The interview appeared on the 2006 documentary DVD, Portrait of Courage: The Untold Story of Flight 93. In it Lorne Lyles, a police officer in Florida, described how, at around 9:51 a.m. on September 11, he received a call from his wife, CeeCee Lyles, who was a flight attendant on United 93. She told him her plane had been hijacked and that she and some others were getting ready to "go to the cockpit." Lorne described that, after the call got disconnected: "I looked at the caller ID, and noticed that it was a call, and it was from her cell phone. And I'm like, OK, wait a minute. How can she call me from on the plane from a cell phone, because cell phones don't work on a plane? That's what I'm thinking." [1]
EXPERT OPINIONS
Lorne Lyles' concern was understandable. An article published by the Travel Technologist shortly after 9/11 stated: "[W]ireless communications networks weren't designed for ground-to-air communication. Cellular experts privately admit that they're surprised the calls were able to be placed from the hijacked planes, and that they lasted as long as they did." [2] Wireless Review similarly commented: "Because wireless networks are designed for terrestrial use, the fact that so many people were able to call from the sky [on September 11] brings into question how the phones worked from such altitudes. Alexa Graf, AT&T spokesperson, said systems are not designed for calls from high altitudes, suggesting it was almost a fluke that the calls reached their destinations." [3]
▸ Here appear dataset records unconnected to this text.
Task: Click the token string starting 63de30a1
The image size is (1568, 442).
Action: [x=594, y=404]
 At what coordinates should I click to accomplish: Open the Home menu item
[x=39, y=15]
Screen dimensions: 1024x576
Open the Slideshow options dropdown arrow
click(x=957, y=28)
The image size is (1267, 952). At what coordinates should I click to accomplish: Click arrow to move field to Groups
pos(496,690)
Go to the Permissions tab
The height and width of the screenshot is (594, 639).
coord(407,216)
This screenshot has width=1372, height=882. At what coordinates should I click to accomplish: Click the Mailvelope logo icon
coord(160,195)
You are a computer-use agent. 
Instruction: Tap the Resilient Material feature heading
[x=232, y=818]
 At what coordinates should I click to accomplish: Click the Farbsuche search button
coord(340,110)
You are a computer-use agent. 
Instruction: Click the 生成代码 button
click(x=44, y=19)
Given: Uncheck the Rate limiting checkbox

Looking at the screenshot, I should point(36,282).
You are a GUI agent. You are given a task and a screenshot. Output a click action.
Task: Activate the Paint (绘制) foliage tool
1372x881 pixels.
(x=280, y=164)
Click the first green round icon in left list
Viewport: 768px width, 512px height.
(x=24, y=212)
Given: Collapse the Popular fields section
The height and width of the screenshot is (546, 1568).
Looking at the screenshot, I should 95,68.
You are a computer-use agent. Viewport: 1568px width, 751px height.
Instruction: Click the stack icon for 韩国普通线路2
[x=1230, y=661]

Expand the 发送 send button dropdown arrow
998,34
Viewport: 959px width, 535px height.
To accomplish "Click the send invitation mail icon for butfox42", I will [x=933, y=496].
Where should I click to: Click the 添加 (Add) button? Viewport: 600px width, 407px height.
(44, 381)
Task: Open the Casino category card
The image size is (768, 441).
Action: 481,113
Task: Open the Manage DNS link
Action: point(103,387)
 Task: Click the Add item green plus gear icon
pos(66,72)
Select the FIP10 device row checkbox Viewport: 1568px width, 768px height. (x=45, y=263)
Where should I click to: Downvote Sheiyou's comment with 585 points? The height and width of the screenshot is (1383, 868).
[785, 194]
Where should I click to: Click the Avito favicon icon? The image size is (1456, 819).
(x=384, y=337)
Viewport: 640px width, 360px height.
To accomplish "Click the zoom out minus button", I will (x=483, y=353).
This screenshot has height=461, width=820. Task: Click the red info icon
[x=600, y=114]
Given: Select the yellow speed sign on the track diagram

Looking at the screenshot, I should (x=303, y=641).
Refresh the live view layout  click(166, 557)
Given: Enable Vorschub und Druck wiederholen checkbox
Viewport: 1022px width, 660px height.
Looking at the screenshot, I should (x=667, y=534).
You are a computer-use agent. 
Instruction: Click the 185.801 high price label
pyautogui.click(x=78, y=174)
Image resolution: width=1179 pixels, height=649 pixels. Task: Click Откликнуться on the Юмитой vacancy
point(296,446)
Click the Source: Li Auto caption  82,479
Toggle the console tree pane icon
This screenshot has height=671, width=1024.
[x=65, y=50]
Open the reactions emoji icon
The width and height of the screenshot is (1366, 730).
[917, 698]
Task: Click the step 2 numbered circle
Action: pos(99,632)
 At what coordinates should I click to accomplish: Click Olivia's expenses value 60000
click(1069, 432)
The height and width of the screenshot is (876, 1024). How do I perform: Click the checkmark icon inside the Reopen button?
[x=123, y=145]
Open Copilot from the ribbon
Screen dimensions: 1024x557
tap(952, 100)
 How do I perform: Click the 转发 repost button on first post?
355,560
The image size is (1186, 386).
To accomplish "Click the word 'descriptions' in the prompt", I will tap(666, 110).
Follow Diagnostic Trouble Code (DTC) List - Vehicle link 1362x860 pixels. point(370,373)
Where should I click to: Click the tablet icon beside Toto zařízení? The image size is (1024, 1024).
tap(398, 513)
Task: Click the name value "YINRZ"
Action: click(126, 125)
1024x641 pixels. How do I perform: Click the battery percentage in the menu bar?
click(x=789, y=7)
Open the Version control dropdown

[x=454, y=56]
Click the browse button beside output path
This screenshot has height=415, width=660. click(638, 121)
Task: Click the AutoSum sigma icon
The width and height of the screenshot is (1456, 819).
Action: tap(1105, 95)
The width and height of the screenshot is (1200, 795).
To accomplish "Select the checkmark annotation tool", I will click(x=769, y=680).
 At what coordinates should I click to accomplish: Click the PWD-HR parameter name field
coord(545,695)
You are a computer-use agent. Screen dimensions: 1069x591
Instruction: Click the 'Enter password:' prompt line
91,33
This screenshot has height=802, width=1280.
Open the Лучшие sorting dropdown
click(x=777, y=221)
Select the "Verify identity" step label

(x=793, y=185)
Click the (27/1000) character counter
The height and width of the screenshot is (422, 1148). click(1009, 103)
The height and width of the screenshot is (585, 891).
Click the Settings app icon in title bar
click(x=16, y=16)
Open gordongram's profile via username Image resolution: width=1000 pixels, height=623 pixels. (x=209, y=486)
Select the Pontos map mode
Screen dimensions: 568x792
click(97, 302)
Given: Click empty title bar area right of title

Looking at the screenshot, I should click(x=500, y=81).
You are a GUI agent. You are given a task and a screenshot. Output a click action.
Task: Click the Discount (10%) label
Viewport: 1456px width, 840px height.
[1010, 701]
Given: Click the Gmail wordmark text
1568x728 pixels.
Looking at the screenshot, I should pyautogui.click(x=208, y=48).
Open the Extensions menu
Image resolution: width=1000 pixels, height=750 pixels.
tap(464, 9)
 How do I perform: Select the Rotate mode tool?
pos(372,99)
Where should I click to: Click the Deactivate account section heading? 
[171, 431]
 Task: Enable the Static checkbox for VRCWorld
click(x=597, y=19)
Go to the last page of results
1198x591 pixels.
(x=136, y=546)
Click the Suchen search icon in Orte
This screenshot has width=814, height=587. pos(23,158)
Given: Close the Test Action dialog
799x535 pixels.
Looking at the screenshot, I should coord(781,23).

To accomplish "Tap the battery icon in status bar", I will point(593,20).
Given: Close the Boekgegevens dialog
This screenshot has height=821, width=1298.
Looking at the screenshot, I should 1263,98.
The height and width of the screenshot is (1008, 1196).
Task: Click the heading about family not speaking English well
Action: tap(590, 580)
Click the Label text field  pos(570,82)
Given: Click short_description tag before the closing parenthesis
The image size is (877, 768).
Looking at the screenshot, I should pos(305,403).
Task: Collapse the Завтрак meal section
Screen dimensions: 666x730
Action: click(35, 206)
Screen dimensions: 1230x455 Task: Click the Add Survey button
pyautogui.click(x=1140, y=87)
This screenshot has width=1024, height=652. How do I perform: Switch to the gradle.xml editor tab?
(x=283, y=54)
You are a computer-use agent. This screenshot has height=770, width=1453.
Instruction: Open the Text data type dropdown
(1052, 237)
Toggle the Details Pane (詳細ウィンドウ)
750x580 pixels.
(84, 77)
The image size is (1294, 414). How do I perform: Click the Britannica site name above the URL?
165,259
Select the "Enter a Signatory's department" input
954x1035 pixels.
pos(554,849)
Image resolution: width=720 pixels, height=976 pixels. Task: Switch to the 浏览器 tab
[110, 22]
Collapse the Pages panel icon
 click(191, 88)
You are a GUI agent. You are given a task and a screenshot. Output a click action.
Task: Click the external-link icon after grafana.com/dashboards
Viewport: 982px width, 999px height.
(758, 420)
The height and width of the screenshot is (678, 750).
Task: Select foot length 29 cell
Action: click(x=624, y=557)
To investigate this matter, scientist A. K. Dewdney conducted a series of experiments using mobile phones from a small propeller aircraft, over the city of London, Ontario in Canada. (He noted that, "not only is the cell phone technological base in Canada identical to its U.S. counterpart, but Canadian communication technology is second to none, Canada being a world leader in research and development." [4]) Dewdney found:
[C]ell phone calls from commercial aircraft much over 8,000 feet are essentially impossible, while those below 8,000 feet are highly unlikely down to about 2,000, where they become merely unlikely. Moreover, even at the latter altitude (and below), the handoff problem appears. Any airliner at or below this altitude, flying at the normal speed of approximately 500 mph, would encounter the handoff problem. An aircraft traveling at this speed would not be over the cell site long enough to complete the electronic "handshake" (which takes several seconds to complete) before arriving over the next cell site, when the call has to be handed off from the first cell site to the next one. This also takes a few seconds, the result being, in the optimal case, a series of broken transmissions that must end, sooner or later, in failure. [5]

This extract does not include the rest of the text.